Burbage didn’t move, just stared ahead with a stony expression of contentment.
“I didn’t know. I had fears for Edmund’s safety, and—”
“Come off it. This was a cover-up. That’s why you didn’t go to the police and why you kept dragging me through your little show and tell. You needed me to know that if I linked that monster to the school then this whole place would go up in smoke just like the library.”
He took out his pipe, still not looking at me. I wasn’t ready to let up.
“Mrs Gladesmith knows everything.” I spat the words into his lap. “I sat down with her yesterday and took her through the whole stinking story. She slapped me around and cried on my shoulder and cursed your name till her voice broke.” His pipe stopped halfway to his lips. I let him suffer for a few satisfying moments. “But she wants to keep hush. For the school. If she didn’t, I wouldn’t be here. The cops would. And the gates and the playground and that goddamn ugly mural would all come crashing down.”
The bell rang. Kids gathered their things and made their way back inside. All of them: Elf, Dwarf, Lycum, Ogre, Gnome, Goblin, Satyr and Siren. I understood why he’d been so careful to protect this place. The future of Sunder City looked darker than a blackbird’s shadow at midnight, but there was brightness here. If you had to protect something, this wasn’t the worst choice.
“I’ll keep quiet,” I said. “I won’t mention Rye again.” I stood up and watched the last child pass back through those big red doors. “But if you ever endanger another one of these kids, I’ll cut off the rest of your fucking fingers.”
He looked up and nodded. Somewhere in that brain was a glorious speech about how important the school was and how he had to do what he did for the good of the children. I was glad I didn’t have to hear it.
The securit
y guard opened the gate when I approached but I didn’t go through. I turned around and looked back at the school, hoping I’d never have to enter the grounds again.
“You think they get it?” I asked.
The guard raised her head like a rusty drawbridge.
“What?”
“The kids. Do you think they know they missed out on the good stuff?”

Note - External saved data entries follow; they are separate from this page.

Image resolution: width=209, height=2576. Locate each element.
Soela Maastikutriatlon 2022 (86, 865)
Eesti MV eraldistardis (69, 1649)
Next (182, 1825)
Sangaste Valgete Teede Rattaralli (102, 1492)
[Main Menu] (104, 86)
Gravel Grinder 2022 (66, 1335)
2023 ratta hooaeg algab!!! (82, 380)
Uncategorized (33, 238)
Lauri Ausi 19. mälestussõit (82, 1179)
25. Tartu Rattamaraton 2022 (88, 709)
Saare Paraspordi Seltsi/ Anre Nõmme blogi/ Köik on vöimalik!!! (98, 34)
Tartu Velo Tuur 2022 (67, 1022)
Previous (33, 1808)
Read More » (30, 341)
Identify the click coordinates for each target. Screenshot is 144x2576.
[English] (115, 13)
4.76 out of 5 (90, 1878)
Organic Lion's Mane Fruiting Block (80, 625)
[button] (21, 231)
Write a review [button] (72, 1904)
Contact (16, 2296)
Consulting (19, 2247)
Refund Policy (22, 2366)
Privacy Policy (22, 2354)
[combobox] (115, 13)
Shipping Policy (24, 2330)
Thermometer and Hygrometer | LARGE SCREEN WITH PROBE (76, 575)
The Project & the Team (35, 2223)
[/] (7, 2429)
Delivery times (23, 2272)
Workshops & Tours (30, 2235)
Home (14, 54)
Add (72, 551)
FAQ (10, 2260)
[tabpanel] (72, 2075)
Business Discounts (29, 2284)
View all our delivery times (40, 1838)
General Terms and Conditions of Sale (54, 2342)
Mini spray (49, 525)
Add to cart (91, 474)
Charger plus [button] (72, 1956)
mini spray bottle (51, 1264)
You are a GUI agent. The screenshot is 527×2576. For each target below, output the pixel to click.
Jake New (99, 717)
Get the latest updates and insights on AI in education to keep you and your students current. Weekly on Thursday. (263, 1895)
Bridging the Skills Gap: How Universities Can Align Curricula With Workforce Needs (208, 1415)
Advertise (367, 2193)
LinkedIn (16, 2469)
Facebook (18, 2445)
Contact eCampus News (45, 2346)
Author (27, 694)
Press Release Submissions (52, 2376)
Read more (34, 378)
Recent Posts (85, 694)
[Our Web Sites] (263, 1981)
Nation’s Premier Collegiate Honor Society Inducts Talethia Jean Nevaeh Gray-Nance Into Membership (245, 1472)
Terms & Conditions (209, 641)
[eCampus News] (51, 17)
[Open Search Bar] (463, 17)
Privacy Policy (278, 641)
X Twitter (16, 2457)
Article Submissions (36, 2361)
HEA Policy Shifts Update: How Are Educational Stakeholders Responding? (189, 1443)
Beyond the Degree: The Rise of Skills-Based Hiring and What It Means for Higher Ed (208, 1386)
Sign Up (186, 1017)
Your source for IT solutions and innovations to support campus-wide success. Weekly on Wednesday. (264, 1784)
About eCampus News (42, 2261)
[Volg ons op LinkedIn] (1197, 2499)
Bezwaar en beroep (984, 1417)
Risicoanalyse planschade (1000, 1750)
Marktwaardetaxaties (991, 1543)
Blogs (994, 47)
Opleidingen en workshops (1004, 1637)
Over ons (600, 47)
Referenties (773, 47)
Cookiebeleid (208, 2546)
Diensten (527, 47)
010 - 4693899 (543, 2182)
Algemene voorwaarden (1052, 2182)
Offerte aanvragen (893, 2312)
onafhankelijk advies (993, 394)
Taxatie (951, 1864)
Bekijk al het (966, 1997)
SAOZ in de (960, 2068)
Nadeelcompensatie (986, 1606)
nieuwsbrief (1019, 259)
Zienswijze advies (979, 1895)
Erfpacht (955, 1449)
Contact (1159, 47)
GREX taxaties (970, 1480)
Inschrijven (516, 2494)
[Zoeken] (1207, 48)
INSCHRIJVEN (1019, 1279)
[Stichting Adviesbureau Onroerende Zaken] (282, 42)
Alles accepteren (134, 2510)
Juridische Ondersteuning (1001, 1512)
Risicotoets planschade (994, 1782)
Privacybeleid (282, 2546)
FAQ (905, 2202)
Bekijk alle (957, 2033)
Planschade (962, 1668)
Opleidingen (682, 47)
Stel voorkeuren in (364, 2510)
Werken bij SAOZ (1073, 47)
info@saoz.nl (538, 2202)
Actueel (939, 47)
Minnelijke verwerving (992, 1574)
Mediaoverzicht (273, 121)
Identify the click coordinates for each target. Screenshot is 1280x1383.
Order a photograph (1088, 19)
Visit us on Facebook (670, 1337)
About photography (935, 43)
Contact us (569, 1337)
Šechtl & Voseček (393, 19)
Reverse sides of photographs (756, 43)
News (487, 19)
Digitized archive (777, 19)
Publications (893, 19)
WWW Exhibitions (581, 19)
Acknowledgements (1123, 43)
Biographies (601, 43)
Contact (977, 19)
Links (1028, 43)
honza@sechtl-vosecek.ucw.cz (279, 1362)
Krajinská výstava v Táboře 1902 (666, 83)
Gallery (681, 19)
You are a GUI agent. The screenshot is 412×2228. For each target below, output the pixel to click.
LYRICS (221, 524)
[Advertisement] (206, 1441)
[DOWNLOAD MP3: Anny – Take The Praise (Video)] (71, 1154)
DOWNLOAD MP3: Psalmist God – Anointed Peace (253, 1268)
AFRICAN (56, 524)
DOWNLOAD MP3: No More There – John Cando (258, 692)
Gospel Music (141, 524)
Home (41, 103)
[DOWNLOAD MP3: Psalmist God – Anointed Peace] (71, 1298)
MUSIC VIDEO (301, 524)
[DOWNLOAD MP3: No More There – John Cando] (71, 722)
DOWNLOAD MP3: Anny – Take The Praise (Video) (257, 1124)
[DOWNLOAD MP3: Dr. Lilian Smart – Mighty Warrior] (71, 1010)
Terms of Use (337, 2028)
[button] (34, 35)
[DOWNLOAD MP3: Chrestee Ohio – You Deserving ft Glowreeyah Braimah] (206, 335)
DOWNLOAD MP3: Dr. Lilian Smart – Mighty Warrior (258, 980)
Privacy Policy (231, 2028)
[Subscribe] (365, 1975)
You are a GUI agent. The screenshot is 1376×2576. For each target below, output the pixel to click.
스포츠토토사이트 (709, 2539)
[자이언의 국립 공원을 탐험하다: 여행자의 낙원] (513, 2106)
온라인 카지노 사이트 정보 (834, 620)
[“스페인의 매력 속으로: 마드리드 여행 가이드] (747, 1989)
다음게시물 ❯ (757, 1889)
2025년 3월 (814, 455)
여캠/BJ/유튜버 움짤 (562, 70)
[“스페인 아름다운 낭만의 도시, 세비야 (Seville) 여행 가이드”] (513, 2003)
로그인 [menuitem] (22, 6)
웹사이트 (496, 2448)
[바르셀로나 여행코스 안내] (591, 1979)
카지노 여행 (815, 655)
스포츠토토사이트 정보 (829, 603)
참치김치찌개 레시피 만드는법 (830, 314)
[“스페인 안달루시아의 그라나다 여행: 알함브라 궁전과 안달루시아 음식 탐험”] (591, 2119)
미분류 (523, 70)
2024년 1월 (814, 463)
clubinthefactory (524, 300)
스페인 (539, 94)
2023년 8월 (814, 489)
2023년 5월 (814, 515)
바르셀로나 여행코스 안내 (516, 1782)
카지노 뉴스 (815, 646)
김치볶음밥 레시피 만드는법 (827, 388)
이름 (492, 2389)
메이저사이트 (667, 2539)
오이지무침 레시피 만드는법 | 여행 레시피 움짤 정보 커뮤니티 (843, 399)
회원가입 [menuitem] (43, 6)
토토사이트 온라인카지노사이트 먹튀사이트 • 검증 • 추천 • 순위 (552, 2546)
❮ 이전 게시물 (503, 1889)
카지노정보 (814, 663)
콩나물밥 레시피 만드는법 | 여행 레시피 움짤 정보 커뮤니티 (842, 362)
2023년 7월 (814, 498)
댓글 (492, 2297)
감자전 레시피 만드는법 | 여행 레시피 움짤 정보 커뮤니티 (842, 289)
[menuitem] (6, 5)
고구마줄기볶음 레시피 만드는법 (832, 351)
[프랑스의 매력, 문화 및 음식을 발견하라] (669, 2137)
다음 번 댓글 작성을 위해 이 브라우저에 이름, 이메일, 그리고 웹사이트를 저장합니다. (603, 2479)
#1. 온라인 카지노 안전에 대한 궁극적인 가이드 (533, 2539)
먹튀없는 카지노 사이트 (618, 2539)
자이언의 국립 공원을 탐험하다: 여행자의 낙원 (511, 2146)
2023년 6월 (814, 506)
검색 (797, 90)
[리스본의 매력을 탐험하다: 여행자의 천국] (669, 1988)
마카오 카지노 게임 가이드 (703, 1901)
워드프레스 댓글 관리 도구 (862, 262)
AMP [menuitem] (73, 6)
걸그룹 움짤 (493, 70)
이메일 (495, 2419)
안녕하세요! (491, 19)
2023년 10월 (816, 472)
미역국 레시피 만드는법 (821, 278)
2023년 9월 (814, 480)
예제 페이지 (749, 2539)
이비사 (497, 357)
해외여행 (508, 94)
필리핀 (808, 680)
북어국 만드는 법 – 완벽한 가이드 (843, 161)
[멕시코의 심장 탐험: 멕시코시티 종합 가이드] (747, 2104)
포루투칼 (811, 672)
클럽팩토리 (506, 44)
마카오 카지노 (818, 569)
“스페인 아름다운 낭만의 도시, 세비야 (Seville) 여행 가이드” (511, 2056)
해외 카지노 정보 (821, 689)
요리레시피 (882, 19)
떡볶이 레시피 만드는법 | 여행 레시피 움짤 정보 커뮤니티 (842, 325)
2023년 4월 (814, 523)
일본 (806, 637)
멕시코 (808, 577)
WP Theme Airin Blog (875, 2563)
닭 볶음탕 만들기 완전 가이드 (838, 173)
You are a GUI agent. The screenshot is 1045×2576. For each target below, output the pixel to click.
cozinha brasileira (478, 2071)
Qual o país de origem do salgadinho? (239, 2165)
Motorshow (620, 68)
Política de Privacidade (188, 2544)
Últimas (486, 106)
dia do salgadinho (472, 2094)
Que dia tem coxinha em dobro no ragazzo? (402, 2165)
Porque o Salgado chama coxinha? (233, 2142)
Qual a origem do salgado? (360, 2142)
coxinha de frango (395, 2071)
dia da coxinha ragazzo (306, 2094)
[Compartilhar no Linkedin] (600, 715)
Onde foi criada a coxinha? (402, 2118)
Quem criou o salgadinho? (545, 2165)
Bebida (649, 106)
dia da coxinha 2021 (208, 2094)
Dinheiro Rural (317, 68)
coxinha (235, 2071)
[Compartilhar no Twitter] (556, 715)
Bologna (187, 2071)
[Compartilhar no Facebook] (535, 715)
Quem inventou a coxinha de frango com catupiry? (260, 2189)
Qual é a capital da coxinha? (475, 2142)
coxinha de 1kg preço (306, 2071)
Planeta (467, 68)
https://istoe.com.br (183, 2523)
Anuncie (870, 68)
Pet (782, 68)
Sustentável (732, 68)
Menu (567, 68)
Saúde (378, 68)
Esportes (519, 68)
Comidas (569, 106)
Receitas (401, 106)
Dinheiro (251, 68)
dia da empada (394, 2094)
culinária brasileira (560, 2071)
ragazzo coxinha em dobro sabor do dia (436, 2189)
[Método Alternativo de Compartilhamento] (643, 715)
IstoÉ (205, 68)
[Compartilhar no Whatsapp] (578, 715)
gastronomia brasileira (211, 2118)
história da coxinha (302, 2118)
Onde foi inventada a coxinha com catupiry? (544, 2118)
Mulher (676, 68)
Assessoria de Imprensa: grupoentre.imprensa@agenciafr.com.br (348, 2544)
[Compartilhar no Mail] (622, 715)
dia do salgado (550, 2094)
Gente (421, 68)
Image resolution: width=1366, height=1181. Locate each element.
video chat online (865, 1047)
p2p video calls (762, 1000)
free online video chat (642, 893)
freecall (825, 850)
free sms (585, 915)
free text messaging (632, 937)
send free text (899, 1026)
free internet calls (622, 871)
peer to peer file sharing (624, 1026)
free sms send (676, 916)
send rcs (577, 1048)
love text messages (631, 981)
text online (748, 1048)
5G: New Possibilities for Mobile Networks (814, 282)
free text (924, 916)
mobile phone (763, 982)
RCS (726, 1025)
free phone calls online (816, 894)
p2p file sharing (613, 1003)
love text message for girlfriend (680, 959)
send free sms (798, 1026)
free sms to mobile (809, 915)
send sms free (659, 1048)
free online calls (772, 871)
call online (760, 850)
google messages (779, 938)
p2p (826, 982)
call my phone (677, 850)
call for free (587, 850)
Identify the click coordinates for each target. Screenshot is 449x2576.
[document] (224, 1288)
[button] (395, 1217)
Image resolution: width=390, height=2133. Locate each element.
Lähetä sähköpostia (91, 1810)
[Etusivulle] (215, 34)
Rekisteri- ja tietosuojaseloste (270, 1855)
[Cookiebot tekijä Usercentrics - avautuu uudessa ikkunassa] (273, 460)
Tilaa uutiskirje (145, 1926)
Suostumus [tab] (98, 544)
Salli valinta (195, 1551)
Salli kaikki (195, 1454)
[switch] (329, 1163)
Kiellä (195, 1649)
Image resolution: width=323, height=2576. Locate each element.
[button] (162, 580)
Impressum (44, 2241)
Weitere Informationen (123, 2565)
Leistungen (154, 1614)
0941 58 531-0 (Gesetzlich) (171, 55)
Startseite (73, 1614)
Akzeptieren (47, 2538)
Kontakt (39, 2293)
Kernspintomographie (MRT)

She screwed up her nose and thought about it. I mean, she really seemed to think it over, tapping her pen against her notepad and sucking on her teeth. Eventually, she said, “I don’t know how they can. This is all new to them, isn’t it? For them, this broken world will be the good stuff. I can’t imagine it’s not going to get worse by the time they’re as old as we are. Maybe by then we’ll all look back on today and wish we’d known how good we had it.”
She went back to reading her paper. I took one last look at the empty playground and hoped like hell she wasn’t right.
The day was too hot, too bright, too long and too loud and too full of life and death and me. I needed my painkillers. Sitting on a bicycle, outside the pharmacy, was a little Werewolf-kid who asked me for change.
“Get in school,” I told him, and he laughed and pedaled away.
I got my Clayfields, split open the pack and doubled-down. I wanted to visit Eileen but it was still too soon, and I couldn’t get over that look in her eye as the library went up in smoke.
Before I left the pharmacy, I asked the woman behind the counter whether she knew of any bookstores. She didn’t.
I asked the traffic cop on the corner and the drug dealer in the alley. They didn’t know anything so I went into the laundromat, the butcher, the blacksmith and none of them could think of where one might be.
I stopped asking and just started walking through the streets, hoping to spot one between the ruined buildings, closed shopfronts and street vendors.
The whores didn’t pay me any attention. I spotted a guy who was sizing me up for a mugging, but I just raised my broken arm and told him he was too late. A woman pushed her boyfriend out on to the street, screaming and throwing punches; you knew just by looking at him that he deserved it.